→ **What is expected**: Please reproduce each line of the data below exactly as shown.

→ **Information shown**:
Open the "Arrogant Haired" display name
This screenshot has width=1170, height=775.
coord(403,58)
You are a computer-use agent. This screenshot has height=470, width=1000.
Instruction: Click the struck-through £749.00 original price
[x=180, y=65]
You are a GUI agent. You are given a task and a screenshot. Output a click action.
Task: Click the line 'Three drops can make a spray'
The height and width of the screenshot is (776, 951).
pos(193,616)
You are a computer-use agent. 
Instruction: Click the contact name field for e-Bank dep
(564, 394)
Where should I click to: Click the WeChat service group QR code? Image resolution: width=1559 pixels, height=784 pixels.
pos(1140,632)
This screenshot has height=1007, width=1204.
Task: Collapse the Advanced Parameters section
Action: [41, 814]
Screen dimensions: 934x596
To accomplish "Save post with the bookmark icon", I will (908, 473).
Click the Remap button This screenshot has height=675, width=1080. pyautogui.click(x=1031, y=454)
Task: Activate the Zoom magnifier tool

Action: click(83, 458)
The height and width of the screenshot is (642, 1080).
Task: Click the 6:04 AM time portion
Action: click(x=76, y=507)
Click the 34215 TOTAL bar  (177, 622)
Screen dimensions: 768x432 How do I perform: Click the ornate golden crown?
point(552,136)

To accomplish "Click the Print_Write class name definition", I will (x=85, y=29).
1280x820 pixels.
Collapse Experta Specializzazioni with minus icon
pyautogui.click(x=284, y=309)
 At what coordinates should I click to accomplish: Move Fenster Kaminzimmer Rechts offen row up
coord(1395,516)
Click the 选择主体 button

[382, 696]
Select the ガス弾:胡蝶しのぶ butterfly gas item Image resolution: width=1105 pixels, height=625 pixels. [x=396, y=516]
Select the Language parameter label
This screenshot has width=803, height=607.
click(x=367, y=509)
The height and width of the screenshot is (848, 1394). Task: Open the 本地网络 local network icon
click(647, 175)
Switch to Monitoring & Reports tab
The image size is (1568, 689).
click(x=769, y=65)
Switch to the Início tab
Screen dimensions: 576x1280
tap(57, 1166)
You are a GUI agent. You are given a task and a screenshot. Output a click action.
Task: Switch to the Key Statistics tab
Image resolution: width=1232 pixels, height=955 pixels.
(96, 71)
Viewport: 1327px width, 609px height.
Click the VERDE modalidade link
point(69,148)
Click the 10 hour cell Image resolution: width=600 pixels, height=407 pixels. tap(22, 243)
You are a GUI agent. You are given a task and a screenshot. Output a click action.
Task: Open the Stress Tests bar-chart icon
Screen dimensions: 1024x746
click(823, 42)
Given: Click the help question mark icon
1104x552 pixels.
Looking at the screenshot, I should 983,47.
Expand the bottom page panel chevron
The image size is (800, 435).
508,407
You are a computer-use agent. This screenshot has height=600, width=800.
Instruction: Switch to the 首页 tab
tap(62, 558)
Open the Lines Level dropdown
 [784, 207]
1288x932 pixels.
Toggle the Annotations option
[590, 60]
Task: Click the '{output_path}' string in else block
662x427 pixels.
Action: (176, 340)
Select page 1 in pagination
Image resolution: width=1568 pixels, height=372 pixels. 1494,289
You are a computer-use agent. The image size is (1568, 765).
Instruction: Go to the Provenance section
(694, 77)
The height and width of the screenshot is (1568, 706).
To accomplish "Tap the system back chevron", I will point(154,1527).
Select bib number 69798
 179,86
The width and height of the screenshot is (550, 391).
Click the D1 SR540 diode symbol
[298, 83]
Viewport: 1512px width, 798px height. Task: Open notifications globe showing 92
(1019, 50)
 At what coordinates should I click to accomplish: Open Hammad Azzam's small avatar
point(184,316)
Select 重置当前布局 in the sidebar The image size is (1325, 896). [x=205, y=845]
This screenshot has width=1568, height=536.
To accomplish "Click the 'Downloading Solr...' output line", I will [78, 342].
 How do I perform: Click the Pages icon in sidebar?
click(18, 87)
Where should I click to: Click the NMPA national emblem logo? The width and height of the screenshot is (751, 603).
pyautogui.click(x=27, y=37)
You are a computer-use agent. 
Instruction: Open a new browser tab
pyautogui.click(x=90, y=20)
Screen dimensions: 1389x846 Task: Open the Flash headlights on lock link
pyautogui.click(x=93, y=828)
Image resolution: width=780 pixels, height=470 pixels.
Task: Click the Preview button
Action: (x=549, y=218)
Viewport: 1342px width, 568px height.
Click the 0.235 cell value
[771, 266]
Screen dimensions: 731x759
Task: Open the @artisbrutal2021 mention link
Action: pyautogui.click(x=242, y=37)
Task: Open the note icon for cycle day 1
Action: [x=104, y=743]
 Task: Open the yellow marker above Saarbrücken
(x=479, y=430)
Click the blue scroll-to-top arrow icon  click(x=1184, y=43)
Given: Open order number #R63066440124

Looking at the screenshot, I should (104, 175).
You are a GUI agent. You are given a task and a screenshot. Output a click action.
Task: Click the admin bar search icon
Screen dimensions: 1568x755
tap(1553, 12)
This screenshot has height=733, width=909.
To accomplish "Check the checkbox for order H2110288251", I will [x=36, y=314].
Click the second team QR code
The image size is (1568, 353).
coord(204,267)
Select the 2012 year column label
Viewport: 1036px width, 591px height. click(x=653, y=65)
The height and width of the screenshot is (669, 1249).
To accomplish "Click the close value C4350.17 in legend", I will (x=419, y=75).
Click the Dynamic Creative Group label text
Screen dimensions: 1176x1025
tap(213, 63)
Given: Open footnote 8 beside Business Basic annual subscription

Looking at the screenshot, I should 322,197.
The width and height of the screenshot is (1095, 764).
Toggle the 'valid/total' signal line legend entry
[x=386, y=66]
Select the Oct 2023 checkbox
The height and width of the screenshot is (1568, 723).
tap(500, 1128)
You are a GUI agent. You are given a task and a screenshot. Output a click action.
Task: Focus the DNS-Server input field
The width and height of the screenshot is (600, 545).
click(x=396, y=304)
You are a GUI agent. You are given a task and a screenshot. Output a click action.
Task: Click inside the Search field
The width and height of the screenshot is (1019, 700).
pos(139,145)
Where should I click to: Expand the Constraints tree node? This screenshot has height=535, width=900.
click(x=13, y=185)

→ **The completed task**:
Open the "Arrogant Haired" display name
This screenshot has width=1170, height=775.
coord(403,58)
You are a computer-use agent. This screenshot has height=470, width=1000.
Instruction: Click the struck-through £749.00 original price
[x=180, y=65]
You are a GUI agent. You are given a task and a screenshot. Output a click action.
Task: Click the line 'Three drops can make a spray'
The height and width of the screenshot is (776, 951).
pos(193,616)
You are a computer-use agent. 
Instruction: Click the contact name field for e-Bank dep
(564, 394)
Where should I click to: Click the WeChat service group QR code? Image resolution: width=1559 pixels, height=784 pixels.
pos(1140,632)
This screenshot has height=1007, width=1204.
Task: Collapse the Advanced Parameters section
Action: [41, 814]
Screen dimensions: 934x596
To accomplish "Save post with the bookmark icon", I will (908, 473).
Click the Remap button This screenshot has height=675, width=1080. pyautogui.click(x=1031, y=454)
Task: Activate the Zoom magnifier tool

Action: click(83, 458)
The height and width of the screenshot is (642, 1080).
Task: Click the 6:04 AM time portion
Action: click(x=76, y=507)
Click the 34215 TOTAL bar  (177, 622)
Screen dimensions: 768x432 How do I perform: Click the ornate golden crown?
point(552,136)

To accomplish "Click the Print_Write class name definition", I will (x=85, y=29).
1280x820 pixels.
Collapse Experta Specializzazioni with minus icon
pyautogui.click(x=284, y=309)
 At what coordinates should I click to accomplish: Move Fenster Kaminzimmer Rechts offen row up
coord(1395,516)
Click the 选择主体 button

[382, 696]
Select the ガス弾:胡蝶しのぶ butterfly gas item Image resolution: width=1105 pixels, height=625 pixels. [x=396, y=516]
Select the Language parameter label
This screenshot has width=803, height=607.
click(x=367, y=509)
The height and width of the screenshot is (848, 1394). Task: Open the 本地网络 local network icon
click(647, 175)
Switch to Monitoring & Reports tab
The image size is (1568, 689).
click(x=769, y=65)
Switch to the Início tab
Screen dimensions: 576x1280
tap(57, 1166)
You are a GUI agent. You are given a task and a screenshot. Output a click action.
Task: Switch to the Key Statistics tab
Image resolution: width=1232 pixels, height=955 pixels.
(96, 71)
Viewport: 1327px width, 609px height.
Click the VERDE modalidade link
point(69,148)
Click the 10 hour cell Image resolution: width=600 pixels, height=407 pixels. tap(22, 243)
You are a GUI agent. You are given a task and a screenshot. Output a click action.
Task: Open the Stress Tests bar-chart icon
Screen dimensions: 1024x746
click(823, 42)
Given: Click the help question mark icon
1104x552 pixels.
Looking at the screenshot, I should 983,47.
Expand the bottom page panel chevron
The image size is (800, 435).
508,407
You are a computer-use agent. This screenshot has height=600, width=800.
Instruction: Switch to the 首页 tab
tap(62, 558)
Open the Lines Level dropdown
 [784, 207]
1288x932 pixels.
Toggle the Annotations option
[590, 60]
Task: Click the '{output_path}' string in else block
662x427 pixels.
Action: (176, 340)
Select page 1 in pagination
Image resolution: width=1568 pixels, height=372 pixels. 1494,289
You are a computer-use agent. The image size is (1568, 765).
Instruction: Go to the Provenance section
(694, 77)
The height and width of the screenshot is (1568, 706).
To accomplish "Tap the system back chevron", I will point(154,1527).
Select bib number 69798
 179,86
The width and height of the screenshot is (550, 391).
Click the D1 SR540 diode symbol
[298, 83]
Viewport: 1512px width, 798px height. Task: Open notifications globe showing 92
(1019, 50)
 At what coordinates should I click to accomplish: Open Hammad Azzam's small avatar
point(184,316)
Select 重置当前布局 in the sidebar The image size is (1325, 896). [x=205, y=845]
This screenshot has width=1568, height=536.
To accomplish "Click the 'Downloading Solr...' output line", I will [78, 342].
 How do I perform: Click the Pages icon in sidebar?
click(18, 87)
Where should I click to: Click the NMPA national emblem logo? The width and height of the screenshot is (751, 603).
pyautogui.click(x=27, y=37)
You are a computer-use agent. 
Instruction: Open a new browser tab
pyautogui.click(x=90, y=20)
Screen dimensions: 1389x846 Task: Open the Flash headlights on lock link
pyautogui.click(x=93, y=828)
Image resolution: width=780 pixels, height=470 pixels.
Task: Click the Preview button
Action: (x=549, y=218)
Viewport: 1342px width, 568px height.
Click the 0.235 cell value
[771, 266]
Screen dimensions: 731x759
Task: Open the @artisbrutal2021 mention link
Action: pyautogui.click(x=242, y=37)
Task: Open the note icon for cycle day 1
Action: [x=104, y=743]
 Task: Open the yellow marker above Saarbrücken
(x=479, y=430)
Click the blue scroll-to-top arrow icon  click(x=1184, y=43)
Given: Open order number #R63066440124

Looking at the screenshot, I should (104, 175).
You are a GUI agent. You are given a task and a screenshot. Output a click action.
Task: Click the admin bar search icon
Screen dimensions: 1568x755
tap(1553, 12)
This screenshot has height=733, width=909.
To accomplish "Check the checkbox for order H2110288251", I will [x=36, y=314].
Click the second team QR code
The image size is (1568, 353).
coord(204,267)
Select the 2012 year column label
Viewport: 1036px width, 591px height. click(x=653, y=65)
The height and width of the screenshot is (669, 1249).
To accomplish "Click the close value C4350.17 in legend", I will (x=419, y=75).
Click the Dynamic Creative Group label text
Screen dimensions: 1176x1025
tap(213, 63)
Given: Open footnote 8 beside Business Basic annual subscription

Looking at the screenshot, I should 322,197.
The width and height of the screenshot is (1095, 764).
Toggle the 'valid/total' signal line legend entry
[x=386, y=66]
Select the Oct 2023 checkbox
The height and width of the screenshot is (1568, 723).
tap(500, 1128)
You are a GUI agent. You are given a task and a screenshot. Output a click action.
Task: Focus the DNS-Server input field
The width and height of the screenshot is (600, 545).
click(x=396, y=304)
You are a GUI agent. You are given a task and a screenshot. Output a click action.
Task: Click inside the Search field
The width and height of the screenshot is (1019, 700).
pos(139,145)
Where should I click to: Expand the Constraints tree node? This screenshot has height=535, width=900.
click(x=13, y=185)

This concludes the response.